**How to complete this task**
Retype only the lines at the head of the records, first through the one with "Expand the Eingangsreihenfolge", exactly as written.
**** Provided material
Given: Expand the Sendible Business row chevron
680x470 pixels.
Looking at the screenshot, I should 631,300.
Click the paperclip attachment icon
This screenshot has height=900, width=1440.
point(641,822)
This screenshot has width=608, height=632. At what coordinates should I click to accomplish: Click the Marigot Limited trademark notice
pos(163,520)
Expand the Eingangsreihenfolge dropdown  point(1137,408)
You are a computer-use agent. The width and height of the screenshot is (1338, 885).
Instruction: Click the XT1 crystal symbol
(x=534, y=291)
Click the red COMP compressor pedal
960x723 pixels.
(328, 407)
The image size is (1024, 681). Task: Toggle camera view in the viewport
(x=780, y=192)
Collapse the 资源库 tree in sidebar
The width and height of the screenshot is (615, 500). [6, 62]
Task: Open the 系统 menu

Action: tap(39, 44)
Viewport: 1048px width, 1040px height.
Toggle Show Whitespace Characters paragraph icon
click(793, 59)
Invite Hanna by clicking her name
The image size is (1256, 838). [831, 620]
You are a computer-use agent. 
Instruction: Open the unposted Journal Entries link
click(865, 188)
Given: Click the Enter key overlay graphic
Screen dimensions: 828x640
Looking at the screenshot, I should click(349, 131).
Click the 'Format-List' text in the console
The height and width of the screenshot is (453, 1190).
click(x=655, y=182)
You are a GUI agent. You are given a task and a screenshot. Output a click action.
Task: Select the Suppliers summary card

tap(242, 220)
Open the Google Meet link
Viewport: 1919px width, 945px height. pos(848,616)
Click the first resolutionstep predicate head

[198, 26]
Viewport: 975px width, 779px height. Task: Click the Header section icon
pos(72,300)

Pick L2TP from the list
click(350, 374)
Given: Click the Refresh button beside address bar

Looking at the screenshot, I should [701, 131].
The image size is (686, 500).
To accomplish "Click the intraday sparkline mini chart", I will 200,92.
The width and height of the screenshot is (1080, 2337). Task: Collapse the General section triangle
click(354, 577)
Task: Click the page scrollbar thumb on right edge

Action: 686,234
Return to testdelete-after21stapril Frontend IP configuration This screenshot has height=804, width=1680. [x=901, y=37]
********
**Answer area**
Given: Expand the Sendible Business row chevron
680x470 pixels.
Looking at the screenshot, I should 631,300.
Click the paperclip attachment icon
This screenshot has height=900, width=1440.
point(641,822)
This screenshot has width=608, height=632. At what coordinates should I click to accomplish: Click the Marigot Limited trademark notice
pos(163,520)
Expand the Eingangsreihenfolge dropdown  point(1137,408)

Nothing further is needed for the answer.